* TASKS:
1) Summarize the forum thread about backtracking on the 180 in two sentences.
2) Print the part of the forum thread about backtracking on the 180 that begins at the words "## Thjor (Feb" and ends after "hang in there.".
3) Proceed with the forum thread about backtracking on the 180, picking up after its final sentence.

* PASSAGE PROVIDED:
------------
# I backtracked..so weak



## Brystensmom (Feb 3, 2014)

This last week has been the worse! Monday started off great i was feeling in good spirits. So quick recap

My Husband asked for a separation 31 days ago,I agreed. After 8 years of marriage and 12 years of being together. I was hurt and devastated but i accepted that i thought he just needed time. 9 of those years he faced a very heavy alcohol addiction in which i stood by his side.

20 days ago I find out he doesnt want to be separated he wants a divorce. I was not ok with this and like a fool i begged and pleaded and cried the whole 9 yards.

18 days ago I find out he has been involved in a 2 year long affair with a woman from his job.

a year and 3 months ago I caught him texting her and i confronted him. He said he would stop talking to her we would go to counseling and we would rebuild... all lies now I know this now because he admitted he never stopped talking to her and if anything their connection was only deeper.

So here I am today feeling like crap.. i cant even think straight.. i call him.. I guess it goes to voice mail, I think i hang up but i guess i didn't and it ended up leaving a message of me crying and talking to myself "why am i calling him why am i so stupid" ugh so I start texting him and being ridiculous.. and he just responds... Ok..Ok thats all he ever says to me via text. 

I can't believe i did that I cant understand why I keep back tracking, I started off strong. How in the world do I do this?

I was trying the 180 but i keep responding to his messages, we have kids together so sometimes we have to be together so I talk to him. I just keep f'ing this up.


----------



## Heartbroken84 (Feb 2, 2014)

Don't see it like that, yes you backtracked on the 180 but you are struggling/grieving and you have to allow yourself to do that. I know it's not ideal but each time this happens you WILL gain a little more strength & each time you'll hold out that bit longer before caving until eventually you can easily ignore his calls/texts until YOUR ready to reply if needed.

You have to look at what is best for you, also look at whether breaking down to him is helping or worsening things for YOU? This is about you now and not him, he isn't important anymore and your well-being is what needs to take priority, I think when you realise that fully (and you will in your own time) that is when you will begin to feel stronger & more determine.

(All very easy for me to say I know!)

Big hugs, keep your chin up x


----------



## Thjor (Feb 18, 2014)

You are not stupid you are human just like the rest of us. Next time you have the urge to call or text him, call a friend instead or PM one of us. We are here for you.


----------



## mablenc (Feb 26, 2013)

No body that I know of does the 180 successfully on the first try. It's hard, hang in there.


----------



## LBHmidwest (Jan 3, 2014)

Start it over, it happens. You aren't the problem. F up is.


----------



## Brystensmom (Feb 3, 2014)

LOL really I understand what it feels like to be crazy! this makes your mind go in a million directions. Im starting over today. Im gonna do my best to make it a good one. Going to take my step son out for lunch today.
------------
* INFORMATION PROVIDED:
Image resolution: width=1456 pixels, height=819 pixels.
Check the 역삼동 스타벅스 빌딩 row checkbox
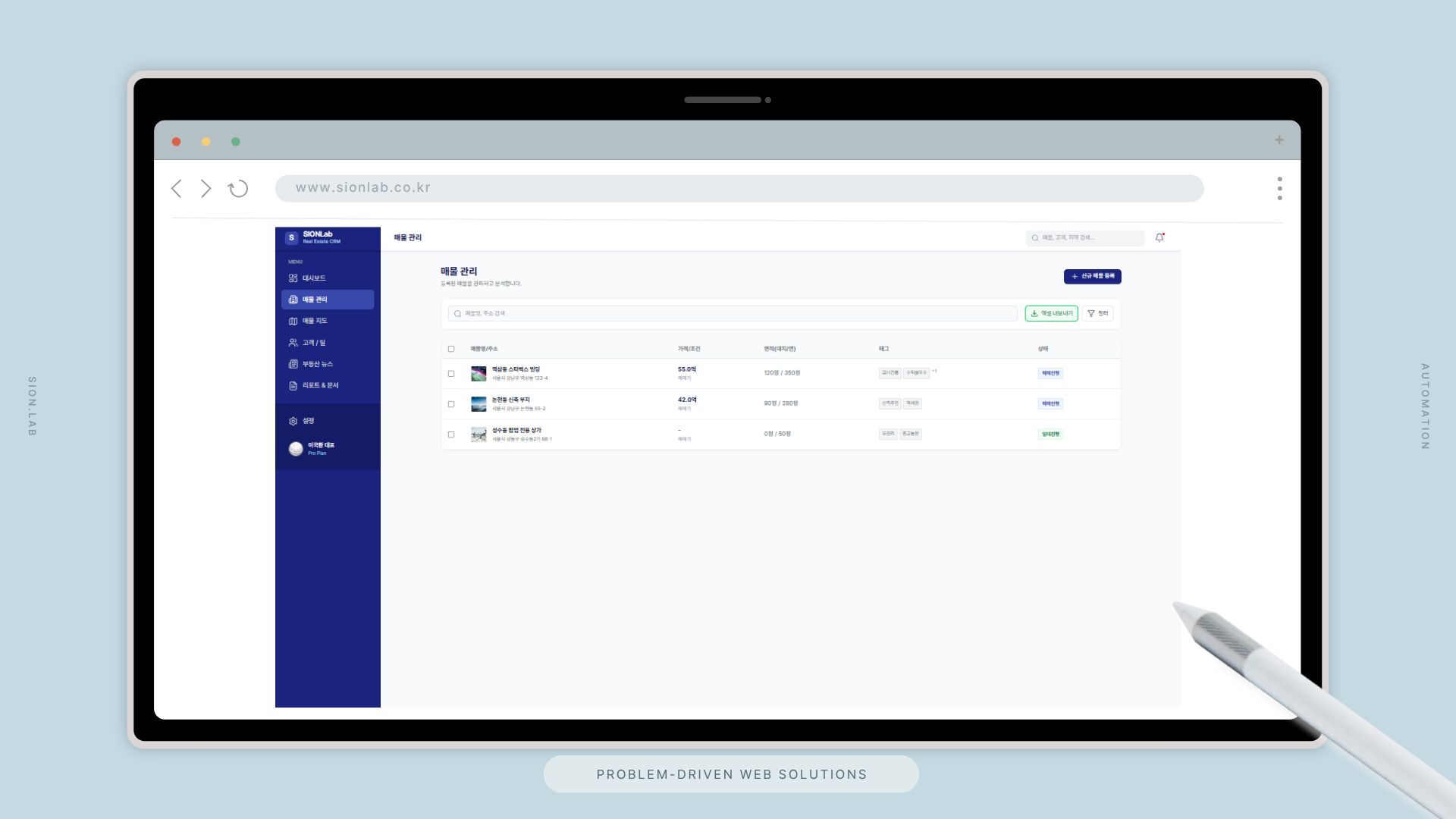(451, 374)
------------
* RESULTS:
1) The original poster explains that a husband of eight years asked for a separation, then for a divorce, and admitted to a two-year affair with a woman from his job, and the poster has since backtracked on the 180 by calling and texting him. Other members reply that nobody gets the 180 right on the first try and encourage the poster to put personal well-being first and to contact a friend or a forum member instead, and the original poster decides to start over.

2)
## Thjor (Feb 18, 2014)

You are not stupid you are human just like the rest of us. Next time you have the urge to call or text him, call a friend instead or PM one of us. We are here for you.


----------



## mablenc (Feb 26, 2013)

No body that I know of does the 180 successfully on the first try. It's hard, hang in there.

3)
one good thing though... i didnt dream about him last night sooooo Im in the right direction.


----------



## Heartbroken84 (Feb 2, 2014)

Definitely progress!!! Well done you!


----------



## Juicy (Nov 15, 2011)

Don't be so hard on yourself, you did what you thought was right at the time. Trust me I messed up so much more than you think you have. I let my stbxh string me along for months while he was still living with the ow and seeing me at the same time. Worst part is that I knew but he kept giving me all this rubbish that he was going to end it with her and come back to me. 

So now that you have seen what has happened you know not to let him play around with you like that again. Sometimes you need something like that to happen as it pushes you to be stronger for yourself. And as others have said if you feel the urge to call or text your H come and post all about it on TAM it really makes a difference!
_Posted via Mobile Device_


----------



## RSFWID (Jun 5, 2013)

Brystensmom said:


> This last week has been the worse! Monday started off great i was feeling in good spirits. So quick recap
> 
> My Husband asked for a separation 31 days ago,I agreed. After 8 years of marriage and 12 years of being together. I was hurt and devastated but i accepted that i thought he just needed time. 9 of those years he faced a very heavy alcohol addiction in which i stood by his side.
> 
> ...


You not fu..... Up, you're just hurt. Most of us feel the same way and do the same thing. I know I did today. Don't be so hard on yourself, we're all here to help the best way we can.
_Posted via Mobile Device_


----------



## Pictureless (May 21, 2013)

Ok, you know it. So just backtrack on backtracking. No big deal. Start anew tomorrow!


----------



## Brystensmom (Feb 3, 2014)

Welp, since my back track fiasco. I picked myself up and started all over again. Did a much better job.

Even though the Monster still acts like he has 2 personalities. When we are in person he is normal and acts like we are bff but when on the phone or texting he got a stank little attitude.

But the more he aggrivates me the easier it is for me to deal with him.
It toughens my resolve.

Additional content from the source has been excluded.